Rituel d’ombres et lumière

Avec Bhima, Guignol et le démon, le Musée des Cultures de Bâle traverse l’art du théâtre de marionnettes de l’Europe à l’Asie.

Des centaines de marionnettes à tiges, à gaine et à fils peuplent le quatrième étage de l’institution bâloise dédiée aux Arts premiers. Toutes appartiennent à des traditions ancestrales de représentation théâtralisée du monde dont les personnages principaux, caricaturaux à souhait, sont souvent des gens de condition modeste (serviteurs, bouffons, fous…) et peu instruits. Ils font preuve d’une grande sagesse face aux puissants qu’ils croisent et apostrophent en se moquant avec agilité, rudesse et humour bravache. Rôdent aussi, tout autour, scélérats et démons de tout poil, rappelant à l’auditoire, selon les cultures et les pays, que les marionnettes représentent le monde d’ici-bas tandis que leurs silhouettes projetées symbolisent le surnaturel. Ainsi en va-t-il à Java dans le wayang, spectacle d’ombres en forme de rituel reliant les humains à l’univers. Les représentations ont alors pour but de rétablir l’équilibre cosmique à chaque crise sociale.

Démon du wayang kulit

Ne soyez pas étonnés par l’authentique version moderne du genre, tradition revisitée version hip-hop, collant aux questions actuelles en Indonésie : bouffons et serviteurs du théâtre d’ombres y prennent les traits d’un rappeur et de ses fils (un bad boy, un breakeur et un skateur), rejoints par une effigie de Lady Gaga y tenant un rôle ! Si les personnages de Guignol et son équivalent allemand Kasper – avec chapeau pointu et gros nez – nous sont familières, le Bhima indien, héros de l’épopée guerrière et familiale du Mahābhārata, comme Sun Wukong, fripon rebelle tiré de Se Yu (un des grands romans classiques de la Chine du XVIe siècle) offrent de belles découvertes. S’y retrouvent la même délicatesse expressive et le souci du détail des marionnettes à tiges javanaises faites de bois, de peau d’animaux, de textile, de bambou et de perles de verre. D’autres ajoutent fibres végétales, métal, voire cheveux et poils pour conférer des attributs encore plus menaçants et magiques aux dieux hindouistes hyper colorés ou à ceux du royaume des cieux chinois comme aux démons portant cornes et hybridations chimériques bestiales. Avec beaucoup d’élégance, certains personnages à tiges venus de Chine ont le visage évidé, dessiné au trait comme une ligne claire.

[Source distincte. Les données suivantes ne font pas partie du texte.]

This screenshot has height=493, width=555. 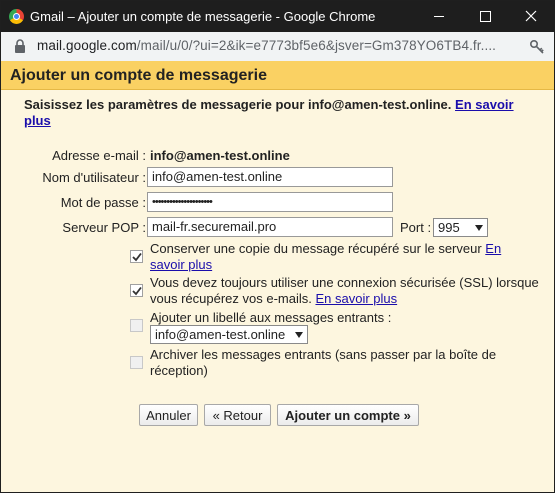 What do you see at coordinates (220, 156) in the screenshot?
I see `email-value: info@amen-test.online` at bounding box center [220, 156].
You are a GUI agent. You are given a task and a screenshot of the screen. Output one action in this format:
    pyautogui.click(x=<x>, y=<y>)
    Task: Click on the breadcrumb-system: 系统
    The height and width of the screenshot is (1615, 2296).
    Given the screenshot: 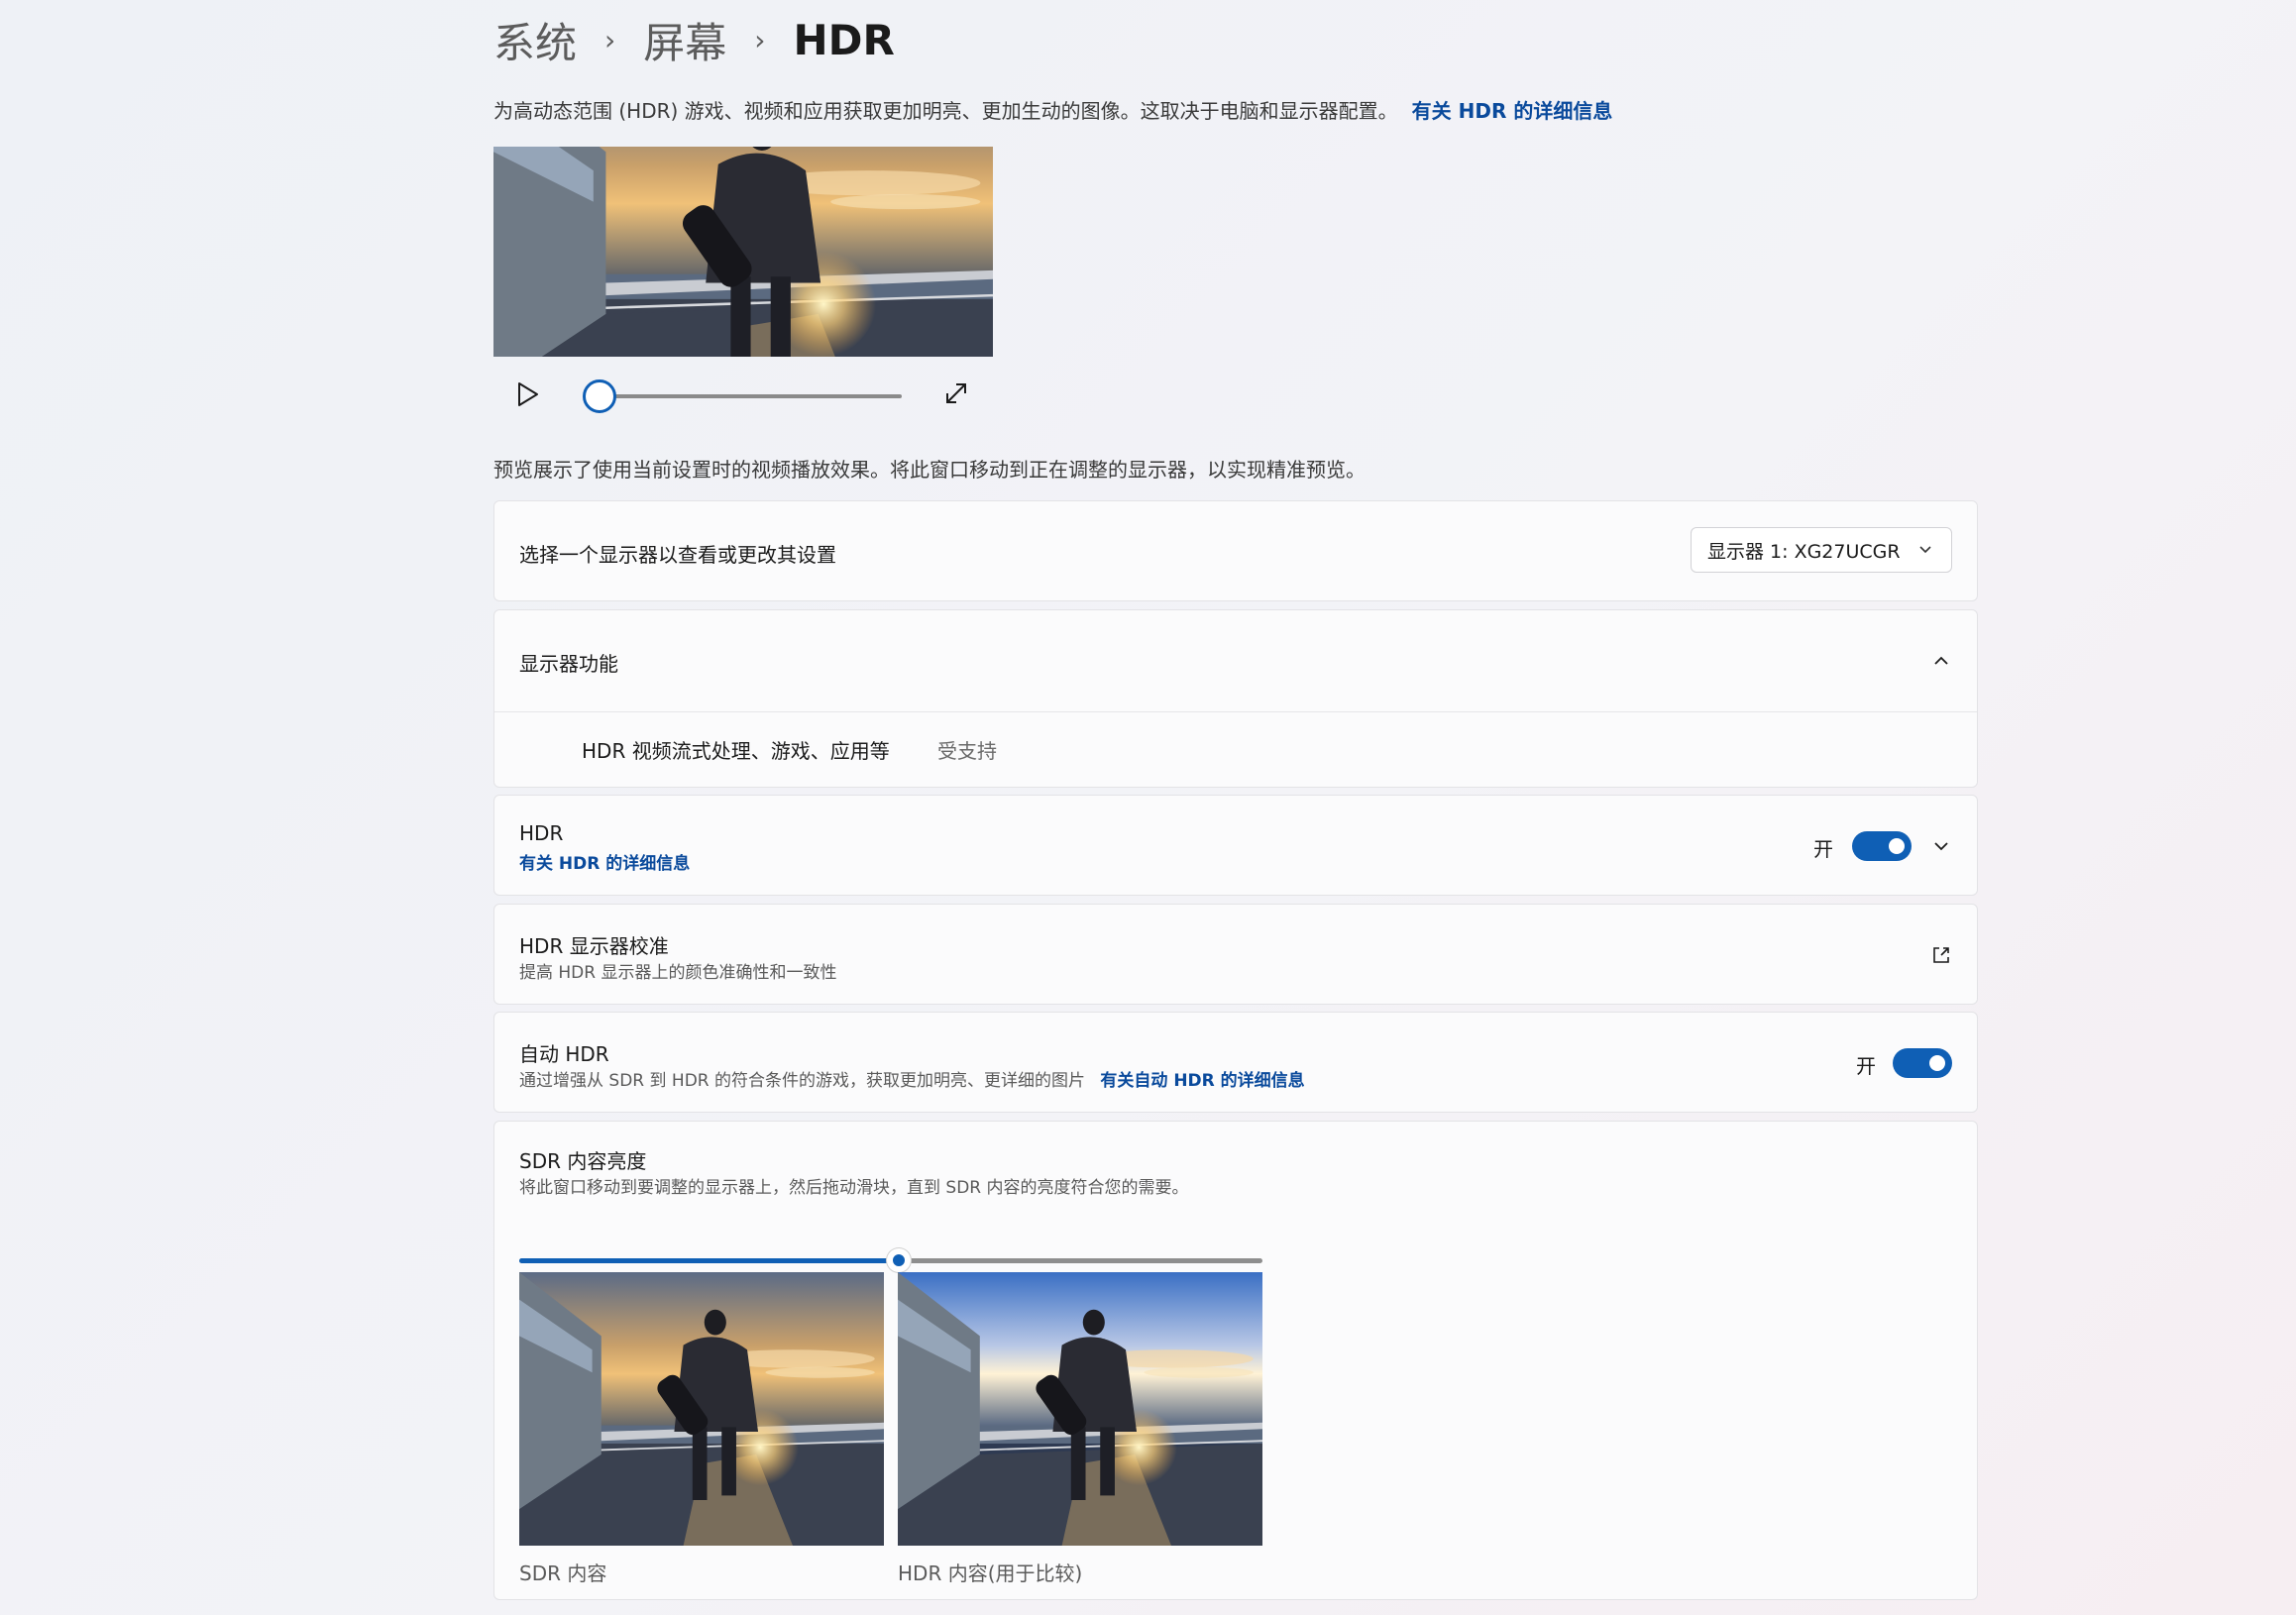 What is the action you would take?
    pyautogui.click(x=535, y=40)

Garuda-Jetayu dans le wayang kulit

Loin d’être un cimetière pour pantins inanimés, l’exposition offre deux espaces de jeu avec castelet et rideau devant un parterre de sièges mais aussi une toile éclairée pour s’essayer au théâtre d’ombres avec de véritables personnages. Peut-être leur redonnerez-vous l’irrévérence et leurs manières sans gêne, caractères qui ont laissés place, avec le temps, à des desseins plus éducatifs pour les enfants.